Biarylitide biosynthesis: exploring a versatile Cytochrome P450 peptide crosslinking system.

Abstract

Cytochrome P450s are a superfamily of oxidative hemoproteins capable of performing a wide range of oxidative transformations across diverse biosynthetic processes. Whilst the archetypal P450-mediated transformation is hydroxylation of non-activated C-H bonds, these enzymes are capable of a wide range of transformations including epoxidation, heteroatom oxidation, C-C bond cleavage, carbon skeleton rearrangements and the crosslinking of aromatic groups. Given this synthetic utility and combination of oxidative power and regiochemical precision, it is little surprise that this family of enzymes have been widely implicated as potential biocatalysts. The application of P450s as tools for generation of specific, high-value synthetic precursors has been anticipated, but few systems have been found that display the combination of substrate promiscuity with the importance of the potential synthon of the P450-catalysed transformation.

Here, I will present the results of our investigations into the utility of peptide crosslinking P450 enzymes from biarylitide biosynthesis to generate a range of cyclic tripeptide species.

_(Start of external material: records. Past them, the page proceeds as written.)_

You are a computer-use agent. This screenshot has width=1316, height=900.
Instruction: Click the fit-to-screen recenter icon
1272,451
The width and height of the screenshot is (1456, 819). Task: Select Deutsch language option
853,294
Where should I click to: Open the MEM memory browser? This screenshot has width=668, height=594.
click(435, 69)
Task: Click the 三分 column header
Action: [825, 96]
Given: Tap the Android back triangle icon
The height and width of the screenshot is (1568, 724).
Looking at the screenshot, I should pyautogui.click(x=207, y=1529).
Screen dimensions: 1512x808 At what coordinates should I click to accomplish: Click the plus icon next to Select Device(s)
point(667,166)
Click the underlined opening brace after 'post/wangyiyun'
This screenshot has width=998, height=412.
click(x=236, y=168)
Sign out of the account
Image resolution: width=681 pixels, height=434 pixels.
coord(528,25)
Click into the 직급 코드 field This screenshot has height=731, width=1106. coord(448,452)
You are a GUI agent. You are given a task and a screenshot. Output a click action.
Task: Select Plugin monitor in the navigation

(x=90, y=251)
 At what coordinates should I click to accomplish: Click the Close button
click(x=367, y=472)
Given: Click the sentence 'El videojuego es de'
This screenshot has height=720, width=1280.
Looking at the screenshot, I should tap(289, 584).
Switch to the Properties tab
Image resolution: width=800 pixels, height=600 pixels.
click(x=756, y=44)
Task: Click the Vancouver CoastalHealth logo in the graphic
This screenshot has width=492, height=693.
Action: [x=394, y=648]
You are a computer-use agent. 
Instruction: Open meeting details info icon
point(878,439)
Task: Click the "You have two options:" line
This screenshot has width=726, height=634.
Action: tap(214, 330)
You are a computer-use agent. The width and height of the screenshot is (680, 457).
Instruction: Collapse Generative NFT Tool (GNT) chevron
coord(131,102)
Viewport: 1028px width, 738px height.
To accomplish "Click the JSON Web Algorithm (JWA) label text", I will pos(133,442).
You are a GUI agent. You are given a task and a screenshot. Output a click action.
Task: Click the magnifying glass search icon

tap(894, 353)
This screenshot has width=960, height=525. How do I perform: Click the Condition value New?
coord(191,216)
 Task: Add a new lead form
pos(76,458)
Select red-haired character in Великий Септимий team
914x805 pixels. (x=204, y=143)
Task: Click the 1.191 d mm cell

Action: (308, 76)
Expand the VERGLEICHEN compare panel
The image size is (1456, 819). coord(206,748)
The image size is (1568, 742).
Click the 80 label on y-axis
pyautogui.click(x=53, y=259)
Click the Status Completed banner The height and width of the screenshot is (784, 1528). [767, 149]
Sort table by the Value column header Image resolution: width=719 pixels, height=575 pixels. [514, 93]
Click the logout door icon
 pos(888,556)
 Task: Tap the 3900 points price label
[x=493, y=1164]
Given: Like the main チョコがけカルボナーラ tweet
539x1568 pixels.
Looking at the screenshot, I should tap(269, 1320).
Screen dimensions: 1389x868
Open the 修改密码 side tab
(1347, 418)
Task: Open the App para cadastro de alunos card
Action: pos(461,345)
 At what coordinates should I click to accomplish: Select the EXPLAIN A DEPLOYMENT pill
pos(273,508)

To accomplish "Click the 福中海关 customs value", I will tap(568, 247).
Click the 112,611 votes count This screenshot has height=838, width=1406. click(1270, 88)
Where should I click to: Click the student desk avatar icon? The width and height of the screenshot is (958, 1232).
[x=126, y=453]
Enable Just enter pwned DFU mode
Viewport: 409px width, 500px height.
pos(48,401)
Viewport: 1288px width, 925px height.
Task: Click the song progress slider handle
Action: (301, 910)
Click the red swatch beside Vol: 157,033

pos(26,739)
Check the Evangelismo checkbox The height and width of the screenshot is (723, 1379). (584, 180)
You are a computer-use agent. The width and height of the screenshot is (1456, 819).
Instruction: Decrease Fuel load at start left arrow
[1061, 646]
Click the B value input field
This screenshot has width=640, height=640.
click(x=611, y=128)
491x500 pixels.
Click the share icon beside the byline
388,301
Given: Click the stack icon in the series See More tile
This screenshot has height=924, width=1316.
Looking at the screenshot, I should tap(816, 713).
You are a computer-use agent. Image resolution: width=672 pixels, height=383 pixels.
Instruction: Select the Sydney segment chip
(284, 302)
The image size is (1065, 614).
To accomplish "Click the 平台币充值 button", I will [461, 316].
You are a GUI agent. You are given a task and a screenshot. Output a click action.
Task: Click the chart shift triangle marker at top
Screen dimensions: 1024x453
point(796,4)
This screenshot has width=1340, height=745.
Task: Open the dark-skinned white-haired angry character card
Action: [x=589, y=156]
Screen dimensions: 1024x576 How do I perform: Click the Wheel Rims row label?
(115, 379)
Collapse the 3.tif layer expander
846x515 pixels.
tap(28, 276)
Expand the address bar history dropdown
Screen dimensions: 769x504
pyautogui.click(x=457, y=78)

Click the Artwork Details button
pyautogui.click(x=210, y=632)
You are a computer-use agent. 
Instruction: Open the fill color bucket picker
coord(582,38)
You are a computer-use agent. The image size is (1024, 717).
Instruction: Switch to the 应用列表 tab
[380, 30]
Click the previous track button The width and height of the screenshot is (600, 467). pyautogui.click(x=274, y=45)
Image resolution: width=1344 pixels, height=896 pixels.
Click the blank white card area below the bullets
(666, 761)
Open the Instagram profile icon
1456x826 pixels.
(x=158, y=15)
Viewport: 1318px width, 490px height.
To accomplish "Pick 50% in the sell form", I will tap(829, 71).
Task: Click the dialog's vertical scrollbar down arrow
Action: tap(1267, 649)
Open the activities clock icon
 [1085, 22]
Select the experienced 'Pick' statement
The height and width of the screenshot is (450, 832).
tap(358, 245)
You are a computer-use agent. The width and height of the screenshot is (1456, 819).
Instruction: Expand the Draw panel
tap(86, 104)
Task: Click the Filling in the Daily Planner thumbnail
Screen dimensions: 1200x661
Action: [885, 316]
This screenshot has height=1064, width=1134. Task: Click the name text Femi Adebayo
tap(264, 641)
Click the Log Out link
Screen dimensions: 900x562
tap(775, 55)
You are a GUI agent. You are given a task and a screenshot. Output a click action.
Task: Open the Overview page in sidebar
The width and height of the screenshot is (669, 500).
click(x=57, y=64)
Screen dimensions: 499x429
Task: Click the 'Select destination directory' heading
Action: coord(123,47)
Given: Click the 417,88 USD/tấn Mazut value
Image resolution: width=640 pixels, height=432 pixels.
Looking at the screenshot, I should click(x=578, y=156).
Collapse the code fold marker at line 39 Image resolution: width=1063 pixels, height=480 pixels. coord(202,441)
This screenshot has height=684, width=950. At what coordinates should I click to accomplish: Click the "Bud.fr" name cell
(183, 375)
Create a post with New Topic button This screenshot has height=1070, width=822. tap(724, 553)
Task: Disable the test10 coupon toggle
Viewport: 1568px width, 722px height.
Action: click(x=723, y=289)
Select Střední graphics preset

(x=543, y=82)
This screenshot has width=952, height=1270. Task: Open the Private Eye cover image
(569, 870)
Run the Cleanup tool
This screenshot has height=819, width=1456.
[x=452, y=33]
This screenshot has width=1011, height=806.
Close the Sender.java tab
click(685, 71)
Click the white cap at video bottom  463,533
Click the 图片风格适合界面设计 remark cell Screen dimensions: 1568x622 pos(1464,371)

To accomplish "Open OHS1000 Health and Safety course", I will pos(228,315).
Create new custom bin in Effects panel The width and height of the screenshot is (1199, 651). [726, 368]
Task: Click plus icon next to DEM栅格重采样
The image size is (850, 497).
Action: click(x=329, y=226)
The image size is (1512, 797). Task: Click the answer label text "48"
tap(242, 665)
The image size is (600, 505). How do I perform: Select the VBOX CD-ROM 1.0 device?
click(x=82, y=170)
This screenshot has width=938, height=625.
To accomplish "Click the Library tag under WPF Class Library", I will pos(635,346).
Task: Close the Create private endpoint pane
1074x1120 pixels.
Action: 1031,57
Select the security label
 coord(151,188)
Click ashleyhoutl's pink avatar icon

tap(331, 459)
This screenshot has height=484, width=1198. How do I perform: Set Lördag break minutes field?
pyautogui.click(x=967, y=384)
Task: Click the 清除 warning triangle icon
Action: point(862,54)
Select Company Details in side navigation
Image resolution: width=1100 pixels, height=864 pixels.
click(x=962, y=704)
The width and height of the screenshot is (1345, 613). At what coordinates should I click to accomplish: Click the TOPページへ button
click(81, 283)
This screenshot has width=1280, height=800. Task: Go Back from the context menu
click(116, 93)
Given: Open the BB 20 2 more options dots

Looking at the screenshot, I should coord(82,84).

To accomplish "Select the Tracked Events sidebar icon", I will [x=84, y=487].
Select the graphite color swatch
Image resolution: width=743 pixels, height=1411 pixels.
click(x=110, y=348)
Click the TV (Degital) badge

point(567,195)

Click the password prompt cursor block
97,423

Our results show that these enzymes can generate a range of crosslinked tripeptides in minimal pentapeptide substrates, which can be isolated following proteolytic digestion of the parent peptides in a facile manner. We have determined the structure of a biarylitide P450 both in isolation and in complex with its peptide substrate, which provides the first molecular insights into the crosslinking of linear peptide substrates by Cytochrome P450 enzymes. This has also allowed us to explore the engineering of these P450s to accept yet further diversity in their peptide substrates.

Given the utility of peptide crosslinking in important natural products and the synthetic challenge often present in such systems, these P450 enzymes have the potential to play roles as important synthetic tools in the generate of high-value cyclic tripeptides for incorporation in synthesis pathways, which can be further diversified using selective chemical techniques targeting specific handles contained within these tripeptides.